Kredibilitas Hasil UN

Rabu, 21 Mei 2014 - 06:31 WIB
Kredibilitas Hasil UN
Kredibilitas Hasil UN
A A A
HASIL Ujian Nasional (UN) untuk SMA/MA/ SMK secara resmi telah diumumkan pada Selasa (20 Mei 2014). Tingkat kelulusan SMA/MA mencapai 99,52%, turun jika dibanding UN 2013 sebesar 99,53%.

Sedangkan tingkat kelulusan SMK adalah 99,90%, turun jika dibanding tahun lalu yang mencapai 99,94%. Data ini menunjukkan bahwa angka ketidaklulusan UN meningkat. Yang paling mencolok adalah ketidaklulusan SMK yang jika diangkakan mencapai 1.159 siswa.

Padahal tahun lalu angka ketidaklulusan SMK hanya 601 siswa. Data Kementerian Pendidikan dan Kebudayaan (Kemendikbud) juga melaporkan bahwa rata-rata nilai UN SMA tahun ini adalah 6,12. Nilai ini sedikit lebih rendah dari ratarata hasil UN tahun lalu yakni 6,32.

Rata-rata nilai UN juga lebih rendah dari rata-rata nilai ujian sekolah yang mencapai 8,39. Data ini menunjukkan bahwa ada kecenderungan sekolah memberikan nilai tinggi saat ujian sekolah. Karena itu, nilai UN penting sebagai pembanding nilai ujian sekolah. Melihat capaian hampir 1,7 juta anak SMA yang mengikuti UN, jelas nilai mereka masih sangat rendah. Karena itu, harus ada intervensi dari stakeholders pendidikan untuk meningkatkan mutu lulusan SMA.

Variabel terpenting dari keinginan untuk meningkatkan mutu lulusan adalah guru. Peranan guru sangat penting karena menjadi ujung tombak pendidikan. Bukankah jantung pendidikan itu selalu ada di kelas? Dan, gurulah yang bertanggung jawab terhadap proses belajar mengajar di kelas.

Selain persoalan rata-rata nilai yang rendah, UN tahun ini juga dinodai berbagai kasus ketakjujuran. Yang lebih menyedihkan, kasus itu melibatkan kepala sekolah (kasek) dan guru. Pemerhati dan praktisi pendidikan pasti kaget tatkala membaca berita bahwa ada 70 kasek dan guru berkomplot untuk mencuri soal UN.

Kasus memalukan ini terjadi di Kabupaten Lamongan, Jatim. Kasus ini jelas menjadi potret buram pelaksanaan UN. Tidak tertutup kemungkinan jika kasus ketakjujuran dalam UN SMA layaknya fenomena gunung es.

Artinya, kasus ketakjujuran yang melibatkan kasek dan guru sesungguhnya sangat banyak. Hanya, kasuskasus itu luput dari perhatian publik karena belum terendus media. Apalagi dalam perkembangan penyelidikan aparat kepolisian, kasus pencurian soal oleh kepala sekolah dan guru itu ternyata berkaitan dengan jaringan joki gosok. Melalui joki gosok dan jaringannya inilah praktik jual beli kunci jawaban UN menyebar hingga di Surabaya.

---

* _Tujuan Latihan_
Jawablah pertanyaan dari teks tentang hasil UN 2014 ini dengan nomor yang sama, satu jawaban per baris.
1. Berapa tingkat kelulusan SMK pada UN tahun ini?
2. Berapa rata-rata nilai ujian sekolah?
3. Di kabupaten mana 70 kasek dan guru berkomplot mencuri soal UN?
Baris-baris di bawah ini diambil dari sumber yang berbeda.

* _Informasi yang Ditampilkan_
---

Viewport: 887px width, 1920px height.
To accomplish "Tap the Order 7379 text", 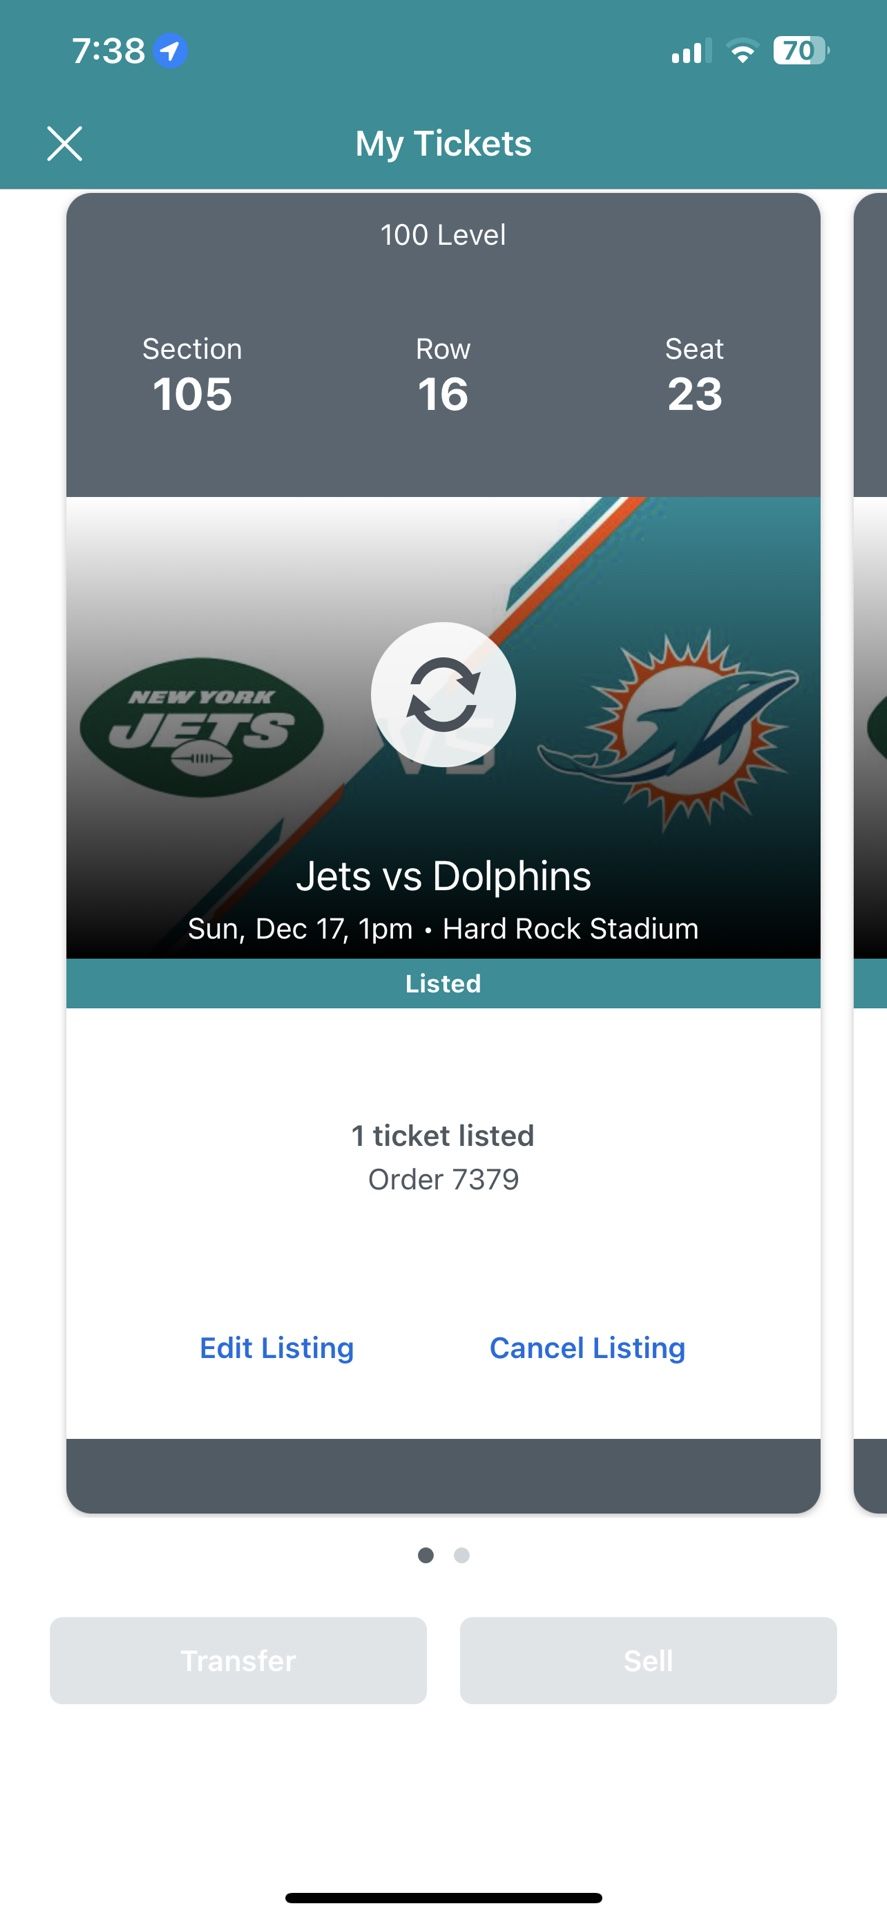I will [x=443, y=1180].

---

* _Jawaban_
1. 99,90%
2. 8,39
3. Kabupaten Lamongan, Jatim